Lin juga menanggapi pernyataan Israel yang disebut memberi izin kepada pasukan untuk menargetkan pejabat Iran tanpa persetujuan khusus. “China terkejut dengan pernyataan tersebut,” ujarnya.
Lin menyoroti meningkatnya ketegangan Kawasan yang terus meluas. Komunitas internasional, menurutnya, mendorong gencatan senjata segera serta penghentian permusuhan.
“Pihak-pihak terkait perlu segera menghentikan operasi militer dan mencegah situasi lepas dari kendali,” ucapnya.
Pernyataan Beijing muncul setelah laporan pembunuhan sejumlah pejabat tinggi Iran, termasuk Sekretaris Dewan Keamanan Nasional Tertinggi Ali Larijani, Menteri Intelijen Esmaeil Khatib, serta Kepala Organisasi Basij Brigadir Jenderal Gholamreza Soleimani Farsani.
Larijani dikenal sebagai tokoh senior dalam struktur politik Iran. Ia pernah menjabat Ketua Parlemen selama lebih dari satu dekade serta menjadi Penasihat bagi Pemimpin Revolusi Islam, Ayatullah Sayyid Ali Khamenei.

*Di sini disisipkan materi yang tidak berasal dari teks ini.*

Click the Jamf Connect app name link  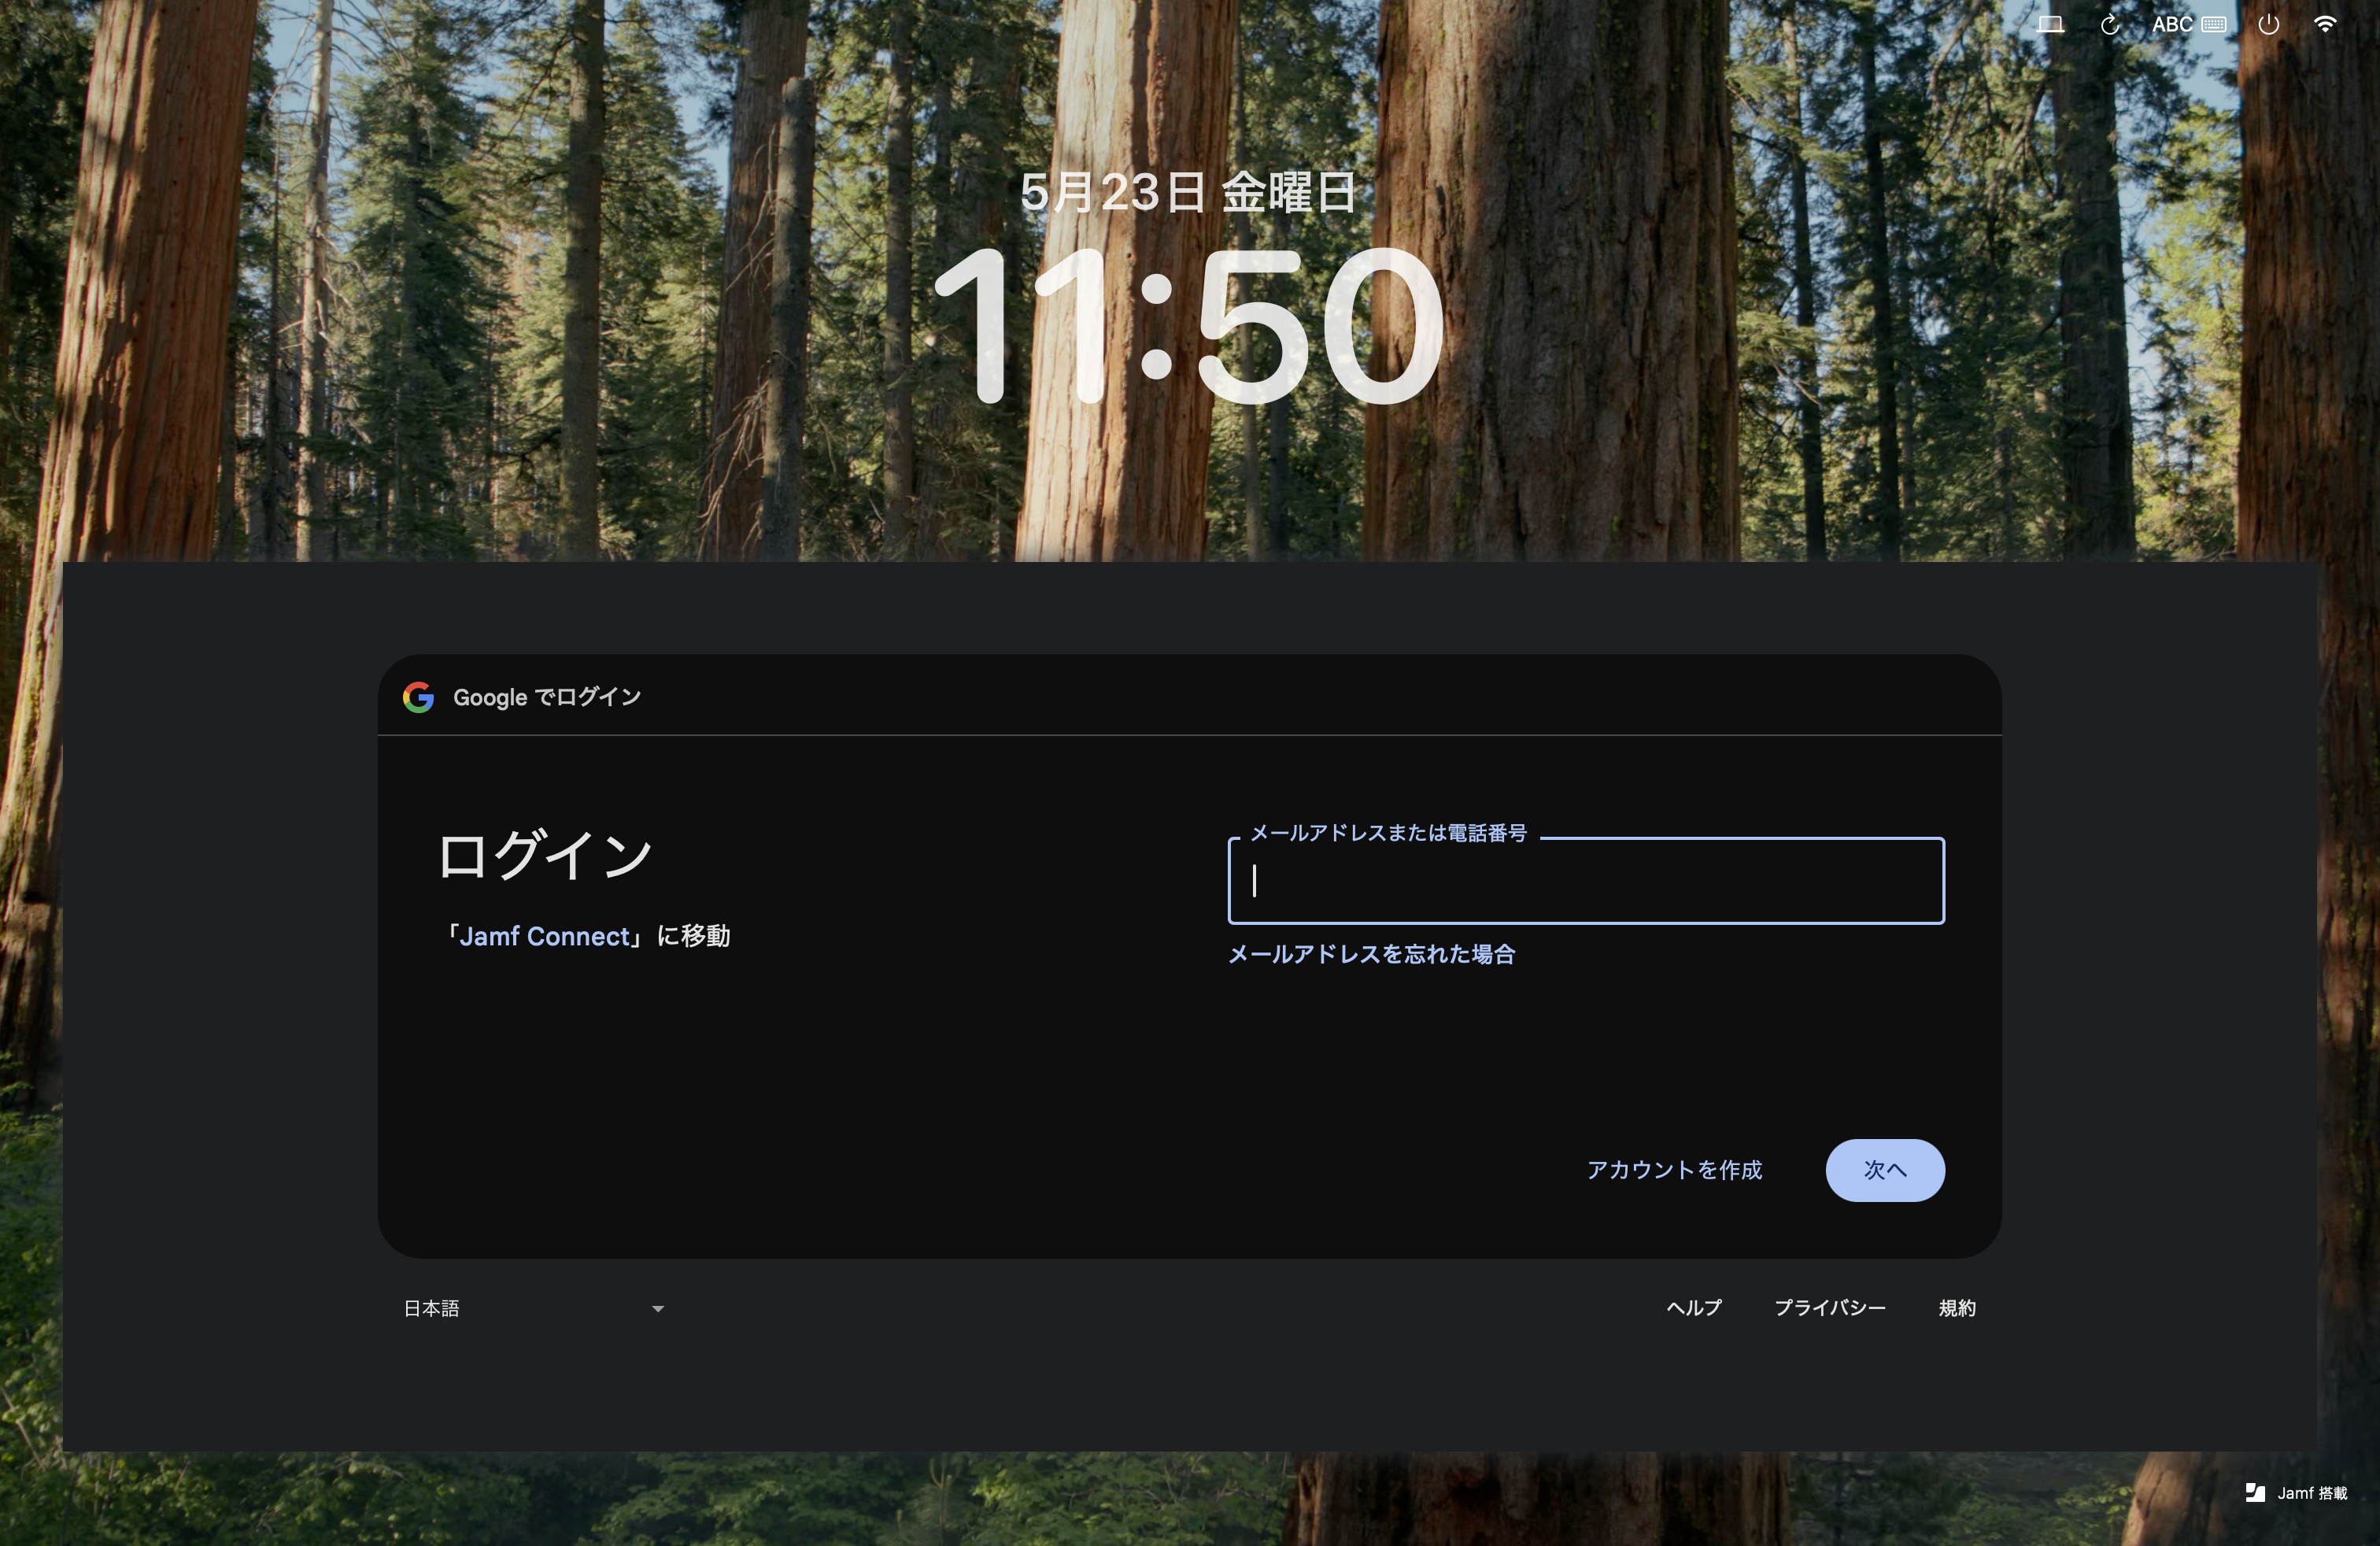pyautogui.click(x=545, y=936)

Konflik meningkat sejak dimulainya operasi militer baru oleh Amerika Serikat dan Israel pada 28 Februari. Serangkaian serangan menargetkan infrastruktur dan kawasan sipil.
Laporan menyebut korban sipil melampaui 1.300 orang, termasuk perempuan dan anak-anak. Fasilitas publik seperti rumah sakit, sekolah, dan permukiman turut terdampak.
Sebagai respons, Iran meluncurkan serangan balasan menggunakan rudal dan pesawat tak berawak ke wilayah Israel serta pangkalan militer AS di Kawasan.
Situasi di Timur Tengah terus berkembang dengan risiko eskalasi yang kian luas, sementara tekanan internasional untuk deeskalasi semakin menguat.